Fwd: <nettime> confessions without relief

Cecilia Tanaka cecilia.tanaka at gmail.com
Fri Dec 30 18:46:18 PST 2016


Wow,
​s​
ynchronicity works!  Received this message just right now and didn't watch
the talk yet, but it seems pretty provocative!  :D

​Wish you all good masturbation and/or sex​ and millions of orgasms!  <3

-  c.



---------- Forwarded message ----------
From: Morlock Elloi <morlockelloi at gmail.com>
Date: Fri, Dec 30, 2016 at 7:27 PM
Subject: <nettime> confessions without relief
To: nettime-l at kein.org


An interesting talk today at 33c3 by Charleyne Biondi- parallels between
the modern day surveillance and 18th century crusades against masturbation:

https://www.youtube.com/watch?v=P-Ae0qscmDk


>From the intro:

The High Priests of the Digital Age

The High Priests of the Digital Age Are Working Behind Your Back to Make
You Confess, and Repent.

Just as 18th century priests enforced total surveillance measures on
masturbators, the new priests of the digital age are listening to your
confessions and forcing you into puritanical repentance.

Who doesn’t have a relative, a friend, a colleague, who broke up because of
an iMessage showing up on the wrong device, fooled by the iCloud, by a
suspicious Facebook like, or a Pokemon caught in the wrong neighborhood?

I want to make the claim that a new system of surveillance, organized by
the new priests of our digital age, are slyly acting behind our back to
make us conform to a new form of puritan morality.

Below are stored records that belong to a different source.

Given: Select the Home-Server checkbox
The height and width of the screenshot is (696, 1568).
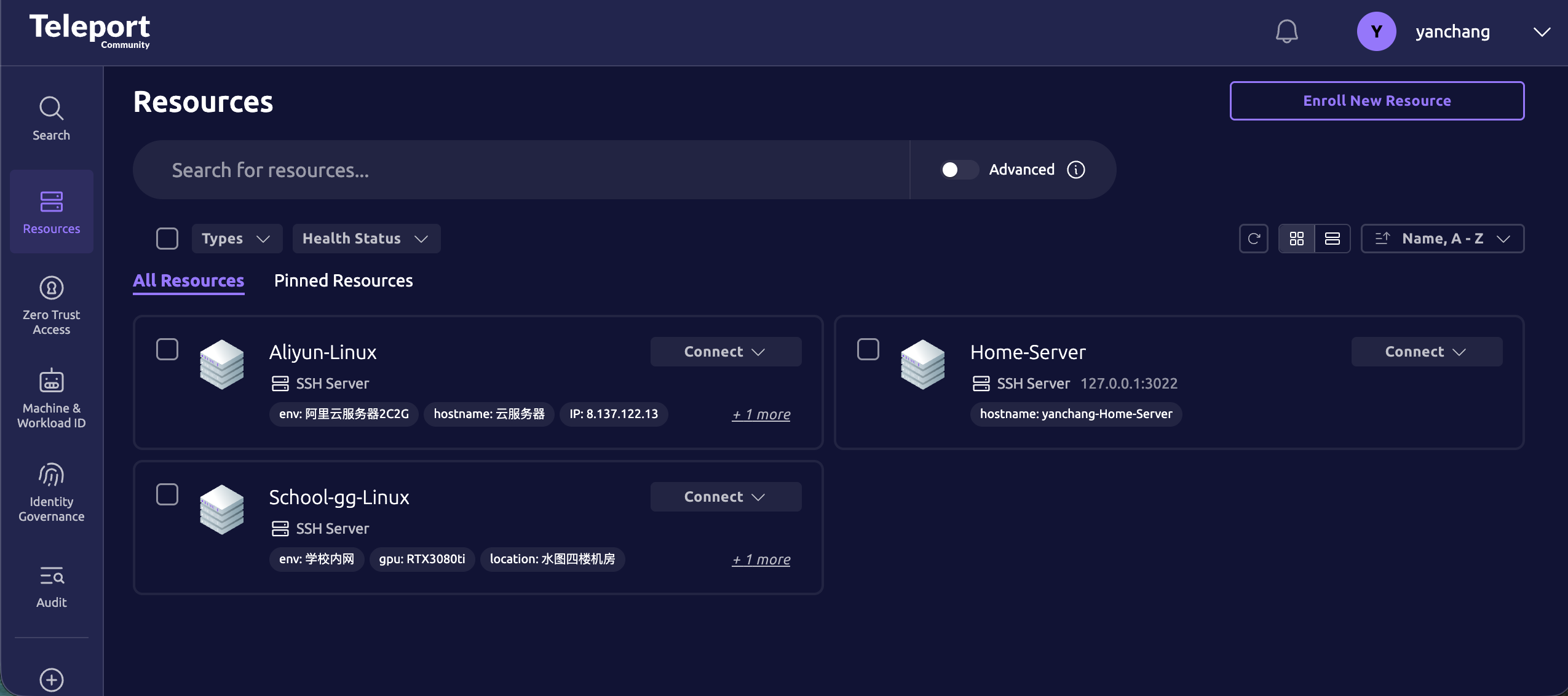Looking at the screenshot, I should (868, 349).

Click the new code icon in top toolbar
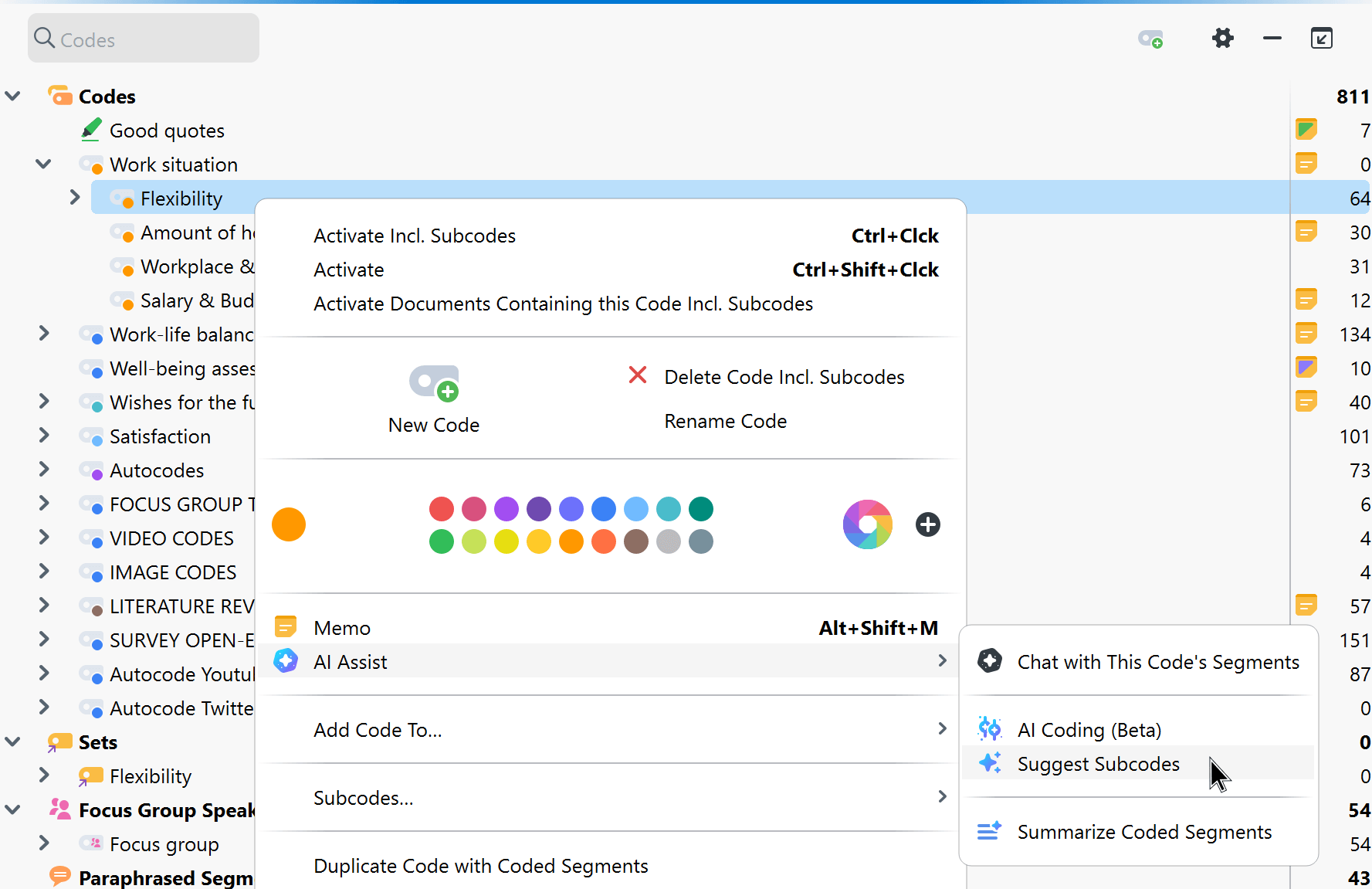(1150, 39)
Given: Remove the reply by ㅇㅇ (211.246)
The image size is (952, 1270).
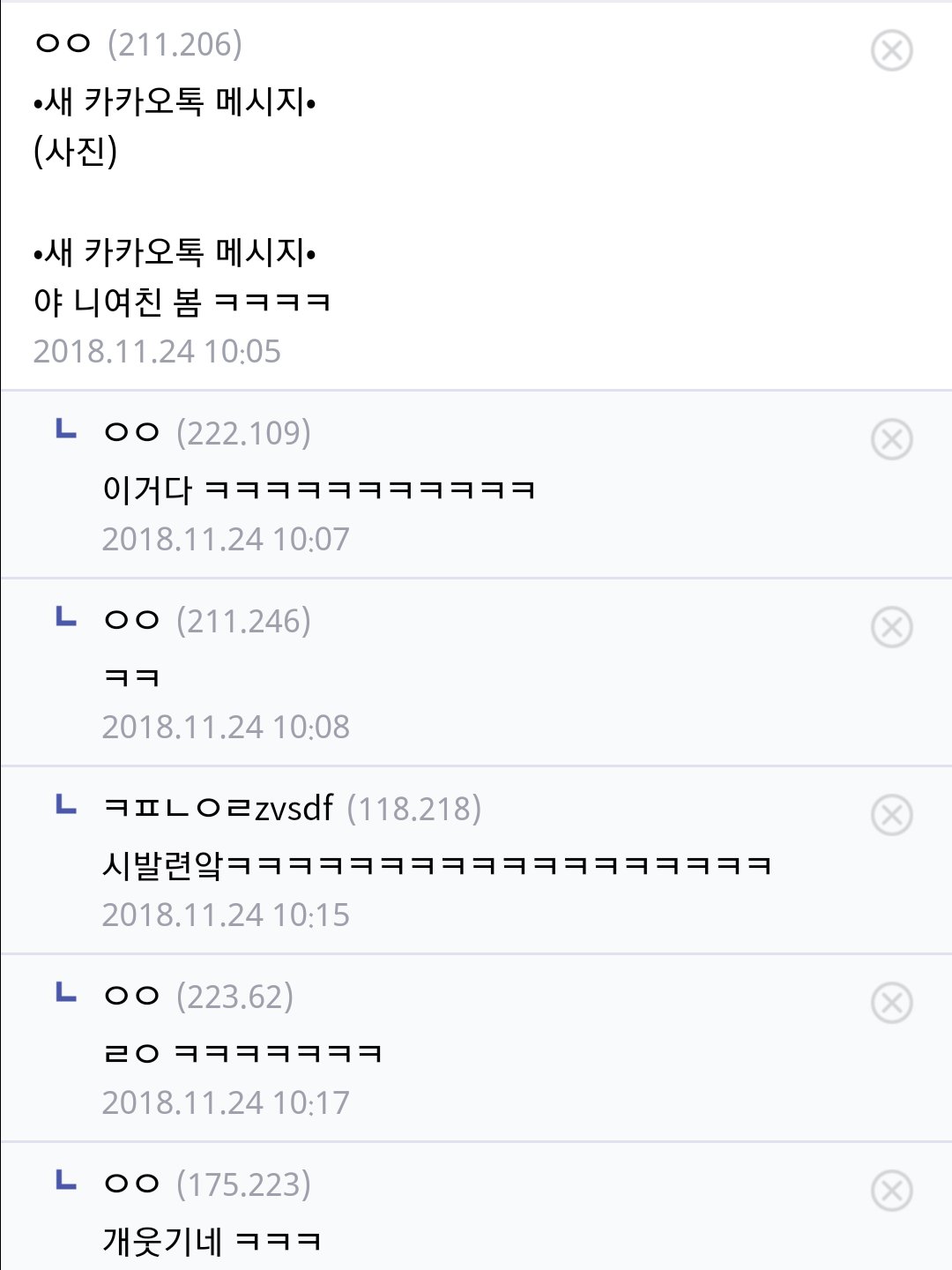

At the beginning of the 18th century, masturbation suddenly became a topic
of intense reflection. In the Enlightenment Encyclopedia it is described as
the new disease of a wounded conscience and a heinous sin. Surprisingly,
the Christian Church was not responsible. It had, until then, never
regarded masturbation as anything other than a marginal problem for adult
men (and especially monks).

The people responsible for making masturbation a sin were economists, who
worried about the consequences of masturbation for productivity in an
economy that depended on the endless desire for more. The condemnation of
masturbation spread, and in no time, doctors were making scientific claims
to prove the dangers of masturbation, while priests made it their new
obsession.

In the confessional, the sinners had to avow everything, not only their
reprehensible actions, but their reprehensible dreams, the languorous
images that crossed their consciousness, the birth of desire in their
troubled mind. The priests demanded to know it all, the most inner thoughts
of the masturbators. The sinner was meant to keep his own mind under
surveillance.

Today, we believe that we have overcome this obscure period. Masturbation
is widely accepted as a healthy sexual practice. But most importantly, our
liberal democracies strongly posit that public ethics should remain neutral
regarding sexuality, and that each one of us is free to have the sexuality
that we prefer, enjoy, and that no institution is authorized to morally
judge us for our sexual activities.

Yet, I want to make the claim that a new system of surveillance, organized
by the new priests of our digital age, are slyly acting behind our back to
make us conform to a new form of puritan morality. Just as the 18th century
priests did in their Churches, the high priests of the digital age listen
to our confessions, record them, and eventually make us repent.


The economic interests of having us behave morally are numerous: the best
customer is predictable, and who is more predictable than an obedient
child, or a pious wife or husband? From the pithy history of masturbation
to real life break-ups, I will demonstrate the dark connections between
digital surveillance, neoliberal economics and morality.

I am a researcher at Columbia University and Sciences Po Paris in political
philosophy. I am an expert of the Snowden case and digital surveillance.
This will be my first talk on masturbation.